Masato Yoshikawa; Morihisa Saitoh; Taisuke Katoh; Tomohiro Seki; Simone V. Bigi; Yuji Shimizu; Tsuyoshi Ishii; Takuro Okai; Masako Kuno; Harumi Hattori; Etsuro Watanabe; Kumar S. Saikatendu; Hua Zou; Masanori Nakakariya; Takayuki Tatamiya; Yoshihisa Nakada; Takatoshi Yogo
J. Med. Chem., 2018, 61, 6, 2384-2409
https://doi.org/10.1021/acs.jmedchem.7b01647

Abstract

We report the discovery of 7-oxo-2,4,5,7-tetrahydro-6H-pyrazolo[3,4-c]pyridine derivatives as a novel class of receptor interacting protein 1 (RIP1) kinase inhibitors.

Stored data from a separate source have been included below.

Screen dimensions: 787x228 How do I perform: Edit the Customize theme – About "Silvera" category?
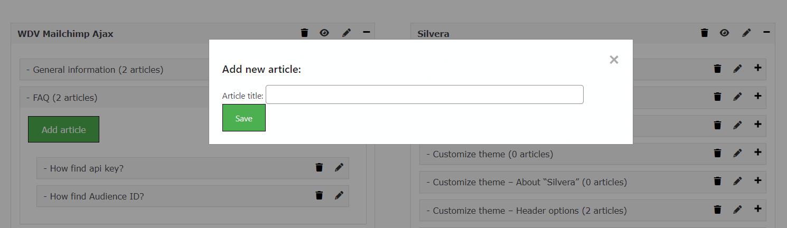coord(738,182)
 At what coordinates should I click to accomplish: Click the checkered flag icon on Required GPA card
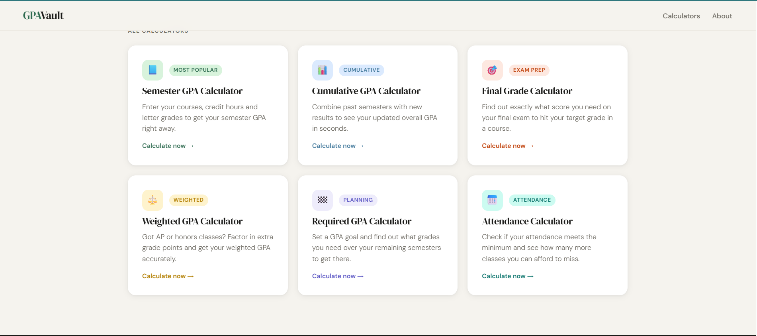[x=322, y=200]
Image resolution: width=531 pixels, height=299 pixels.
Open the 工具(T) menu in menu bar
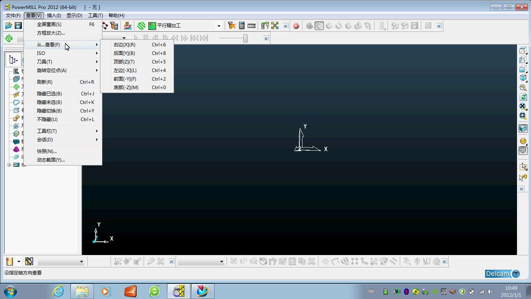pos(95,16)
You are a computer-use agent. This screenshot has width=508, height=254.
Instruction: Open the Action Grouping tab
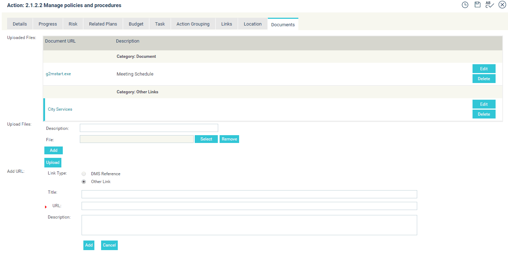click(x=193, y=24)
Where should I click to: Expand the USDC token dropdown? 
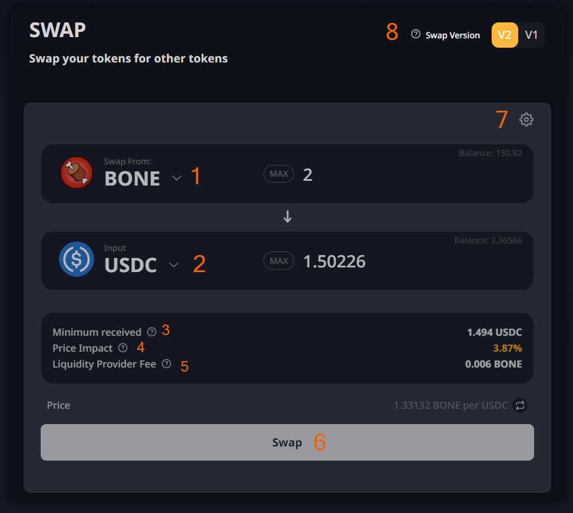tap(173, 265)
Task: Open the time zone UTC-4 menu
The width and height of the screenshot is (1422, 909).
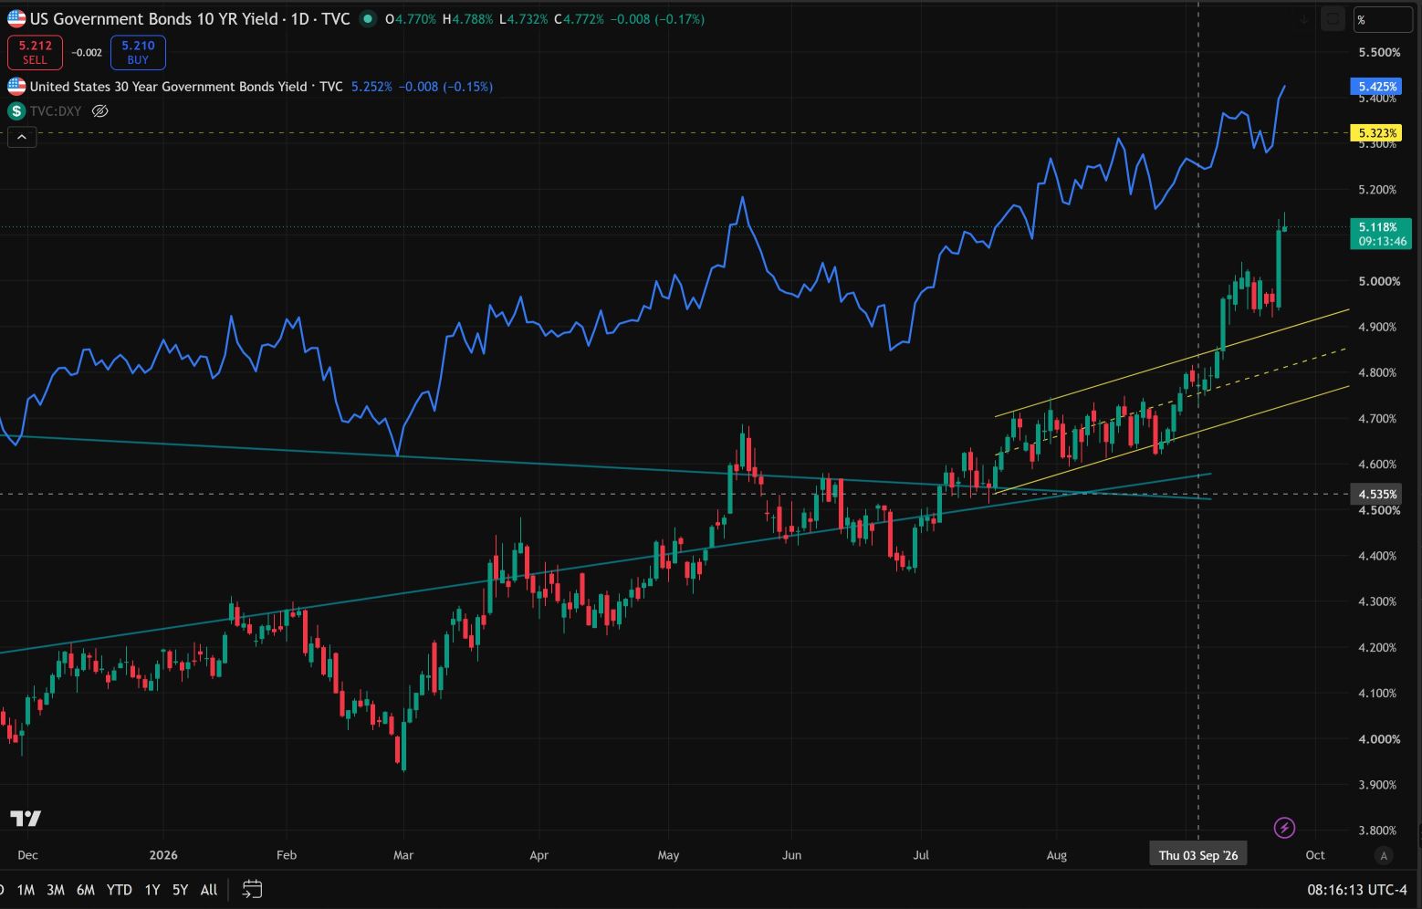Action: [x=1357, y=890]
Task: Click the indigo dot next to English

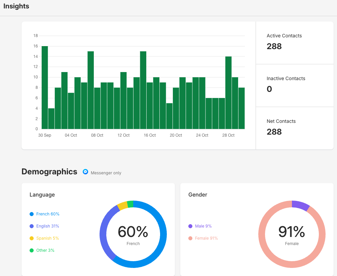Action: [32, 226]
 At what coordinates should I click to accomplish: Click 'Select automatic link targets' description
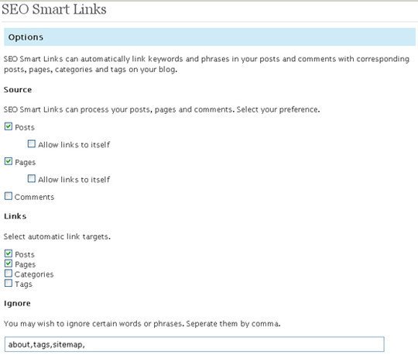point(57,236)

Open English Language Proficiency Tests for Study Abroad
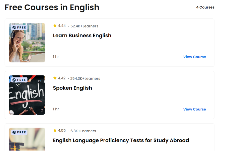121,140
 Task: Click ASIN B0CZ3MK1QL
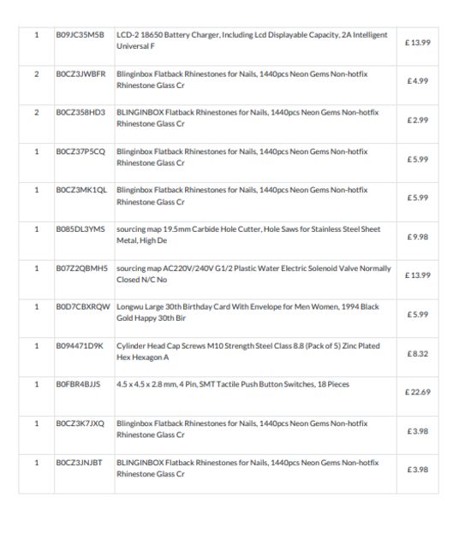(x=81, y=190)

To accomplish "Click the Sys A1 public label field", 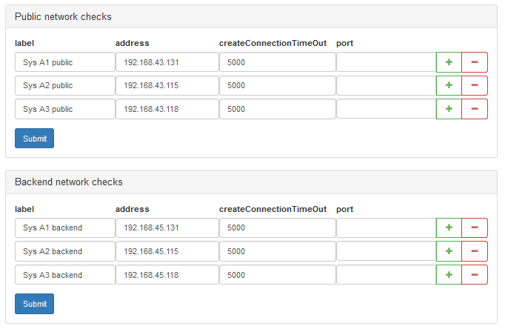I will [65, 62].
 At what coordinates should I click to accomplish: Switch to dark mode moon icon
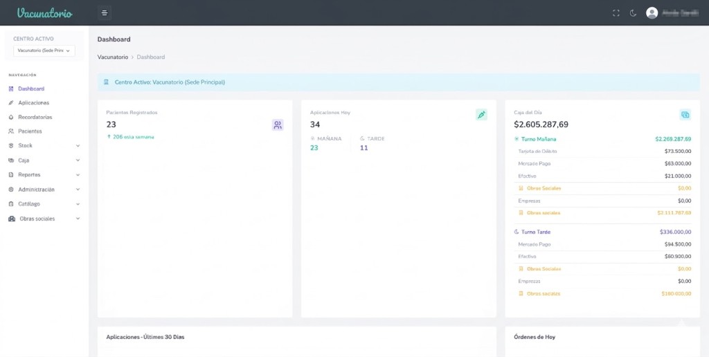click(x=633, y=12)
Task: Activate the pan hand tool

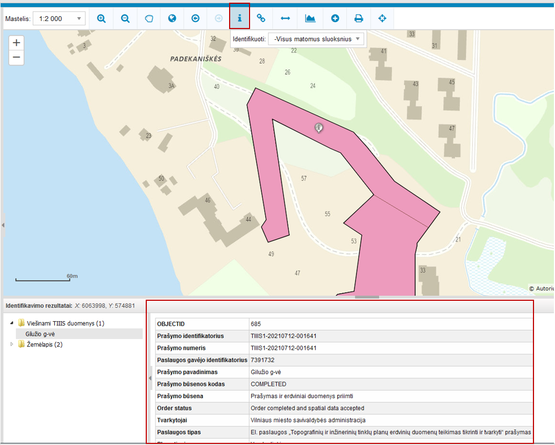Action: pyautogui.click(x=149, y=18)
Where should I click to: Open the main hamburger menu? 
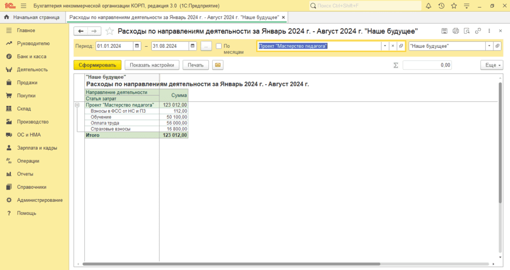pos(23,6)
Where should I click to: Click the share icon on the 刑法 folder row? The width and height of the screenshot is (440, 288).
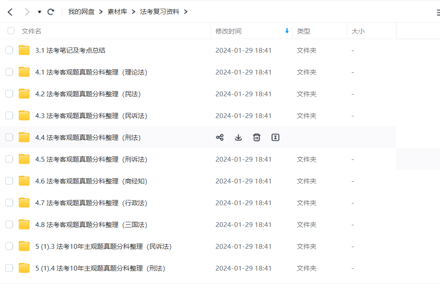220,138
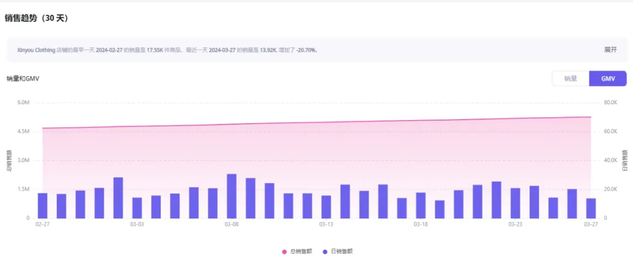Screen dimensions: 633x266
Task: Click the daily sales bar for 02-27
Action: click(42, 206)
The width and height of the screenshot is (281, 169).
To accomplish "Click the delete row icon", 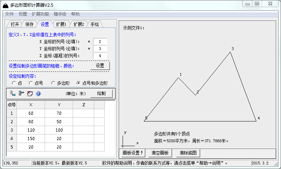I will (x=21, y=93).
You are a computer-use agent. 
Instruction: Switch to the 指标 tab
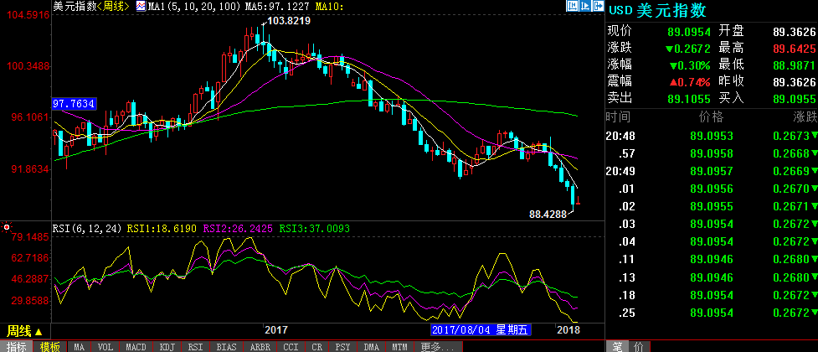[17, 346]
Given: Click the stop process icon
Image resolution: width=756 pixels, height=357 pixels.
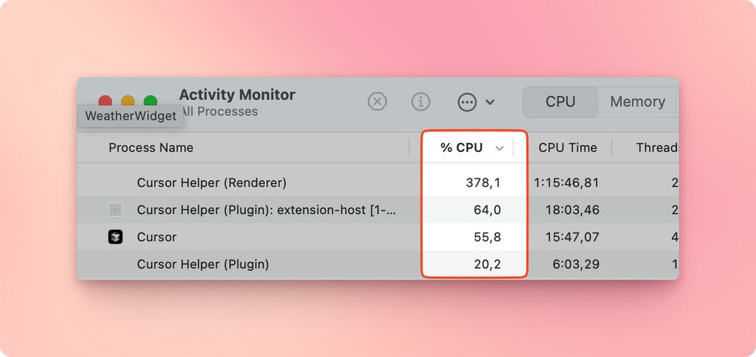Looking at the screenshot, I should (x=377, y=102).

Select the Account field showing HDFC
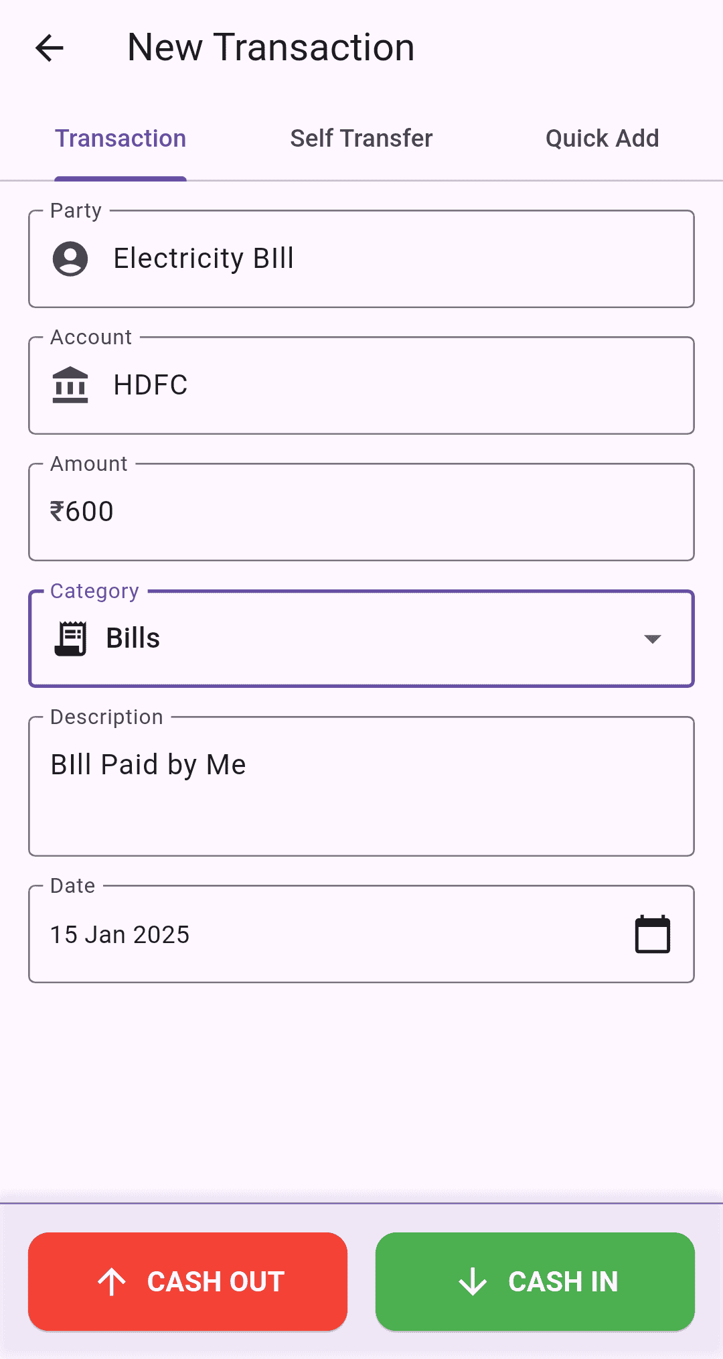[x=362, y=384]
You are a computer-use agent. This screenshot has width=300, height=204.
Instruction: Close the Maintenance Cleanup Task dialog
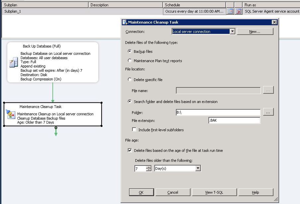click(x=274, y=22)
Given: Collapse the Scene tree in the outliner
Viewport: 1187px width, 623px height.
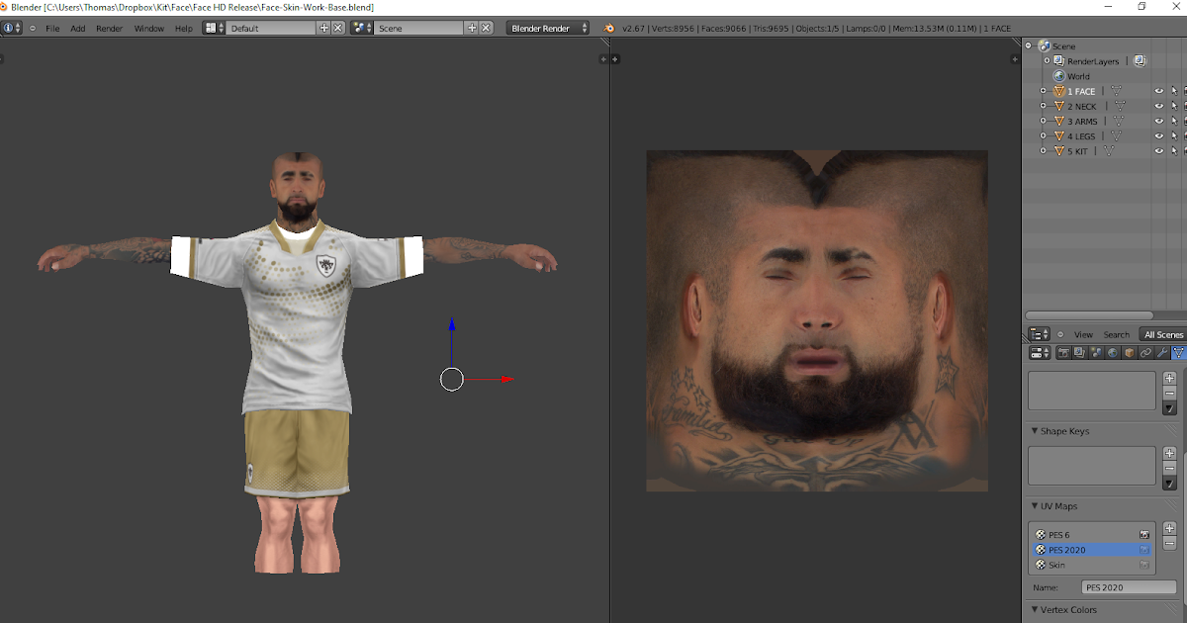Looking at the screenshot, I should 1029,45.
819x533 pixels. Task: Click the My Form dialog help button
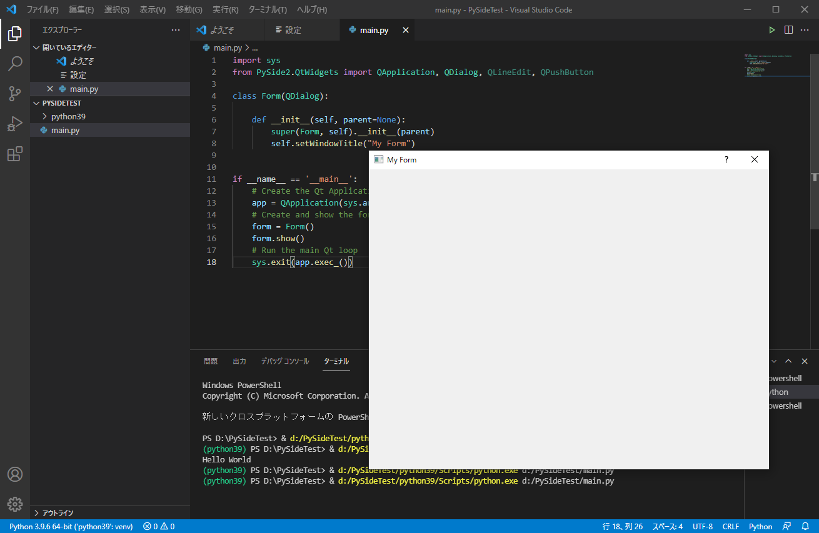726,159
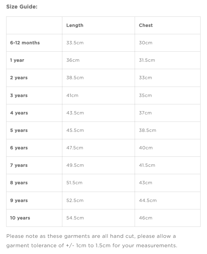Select the 46cm chest cell
This screenshot has height=254, width=207.
(145, 218)
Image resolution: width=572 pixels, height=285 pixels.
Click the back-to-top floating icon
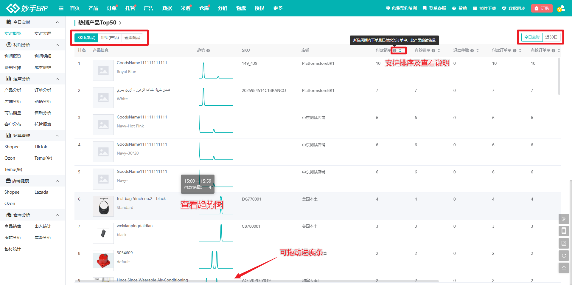click(564, 268)
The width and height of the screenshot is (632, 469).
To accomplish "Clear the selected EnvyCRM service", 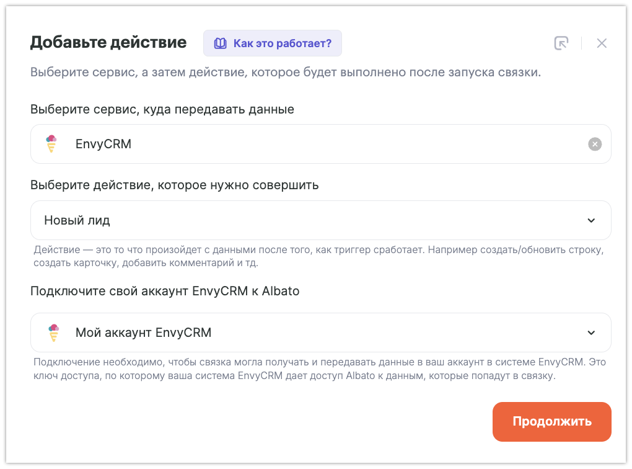I will click(x=594, y=144).
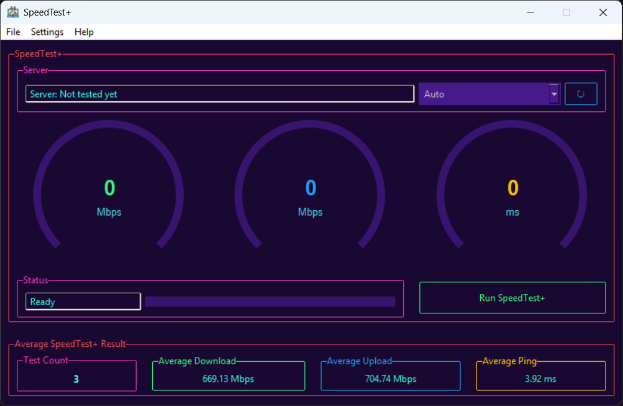Click the SpeedTest+ app icon in title bar

pyautogui.click(x=12, y=12)
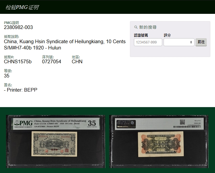Viewport: 215px width, 173px height.
Task: Click catalog number CHNS1575b
Action: pyautogui.click(x=18, y=62)
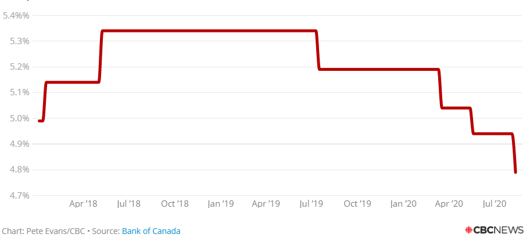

On the basis of the overlay study between HTS hit 10 and GSK2982772 (6) in RIP1 kinase, we designed and synthesized a novel class of RIP1 kinase inhibitor 11 possessing moderate RIP1 kinase inhibitory activity and P-gp mediated efflux. The optimization of the core structure and the exploration of appropriate substituents utilizing SBDD approach led to the discovery of 22, a highly potent, orally available, and brain-penetrating RIP1 kinase inhibitor with excellent PK profiles. Compound 22 significantly suppressed necroptotic cell death both in mouse and human cells. Oral administration of 22 (10 mg/kg, bid) attenuated disease progression in the mouse experimental autoimmune encephalomyelitis (EAE) model of multiple sclerosis (MS). Moreover, analysis of structure–kinetic relationship (SKR) for our novel chemical series was also discussed.